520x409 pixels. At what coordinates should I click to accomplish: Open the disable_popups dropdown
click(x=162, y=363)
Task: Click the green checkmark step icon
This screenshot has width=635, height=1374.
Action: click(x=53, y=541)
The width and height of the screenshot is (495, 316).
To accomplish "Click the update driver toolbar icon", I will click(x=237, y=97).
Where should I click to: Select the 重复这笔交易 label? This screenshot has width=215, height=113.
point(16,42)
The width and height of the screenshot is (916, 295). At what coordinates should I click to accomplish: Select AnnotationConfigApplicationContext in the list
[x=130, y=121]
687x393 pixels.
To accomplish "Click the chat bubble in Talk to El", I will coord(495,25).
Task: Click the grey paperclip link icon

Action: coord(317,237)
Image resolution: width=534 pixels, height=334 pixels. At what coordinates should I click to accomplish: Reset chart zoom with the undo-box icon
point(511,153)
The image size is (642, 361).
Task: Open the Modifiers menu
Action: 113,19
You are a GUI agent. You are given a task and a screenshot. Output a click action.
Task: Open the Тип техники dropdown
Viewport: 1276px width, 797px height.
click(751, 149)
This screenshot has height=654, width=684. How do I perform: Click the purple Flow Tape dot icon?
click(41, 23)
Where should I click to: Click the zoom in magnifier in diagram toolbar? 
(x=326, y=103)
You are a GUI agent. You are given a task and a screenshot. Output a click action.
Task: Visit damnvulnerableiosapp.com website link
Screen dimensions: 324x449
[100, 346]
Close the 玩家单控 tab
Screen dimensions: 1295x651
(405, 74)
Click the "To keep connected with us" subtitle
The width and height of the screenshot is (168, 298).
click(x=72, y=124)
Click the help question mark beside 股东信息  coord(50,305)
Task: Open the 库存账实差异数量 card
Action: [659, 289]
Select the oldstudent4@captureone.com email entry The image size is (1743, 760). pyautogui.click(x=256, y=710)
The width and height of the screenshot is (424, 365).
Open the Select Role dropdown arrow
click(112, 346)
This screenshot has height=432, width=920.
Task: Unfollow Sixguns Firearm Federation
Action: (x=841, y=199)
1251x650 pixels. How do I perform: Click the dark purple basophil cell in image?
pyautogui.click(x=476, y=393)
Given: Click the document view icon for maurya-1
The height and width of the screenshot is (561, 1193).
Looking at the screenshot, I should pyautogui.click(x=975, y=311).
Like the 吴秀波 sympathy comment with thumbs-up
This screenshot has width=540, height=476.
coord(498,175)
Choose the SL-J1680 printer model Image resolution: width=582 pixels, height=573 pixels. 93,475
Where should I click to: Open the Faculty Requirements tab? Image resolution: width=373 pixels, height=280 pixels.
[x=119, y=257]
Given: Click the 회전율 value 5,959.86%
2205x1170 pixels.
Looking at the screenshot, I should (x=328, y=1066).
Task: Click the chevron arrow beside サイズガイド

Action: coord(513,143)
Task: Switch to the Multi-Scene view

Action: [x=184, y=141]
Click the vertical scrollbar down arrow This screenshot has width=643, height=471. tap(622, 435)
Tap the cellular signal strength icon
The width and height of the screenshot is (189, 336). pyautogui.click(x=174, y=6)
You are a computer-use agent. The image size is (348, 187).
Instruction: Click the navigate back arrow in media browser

•••

→ What you are asked to do
Give again the lines from the line holding "Task: Switch to the Multi-Scene view" through the close of the listing, both included, exactly as written and with nothing else.

→ Task solution
Task: Switch to the Multi-Scene view

Action: [x=184, y=141]
Click the vertical scrollbar down arrow This screenshot has width=643, height=471. tap(622, 435)
Tap the cellular signal strength icon
The width and height of the screenshot is (189, 336). pyautogui.click(x=174, y=6)
You are a computer-use agent. The image size is (348, 187).
Instruction: Click the navigate back arrow in media browser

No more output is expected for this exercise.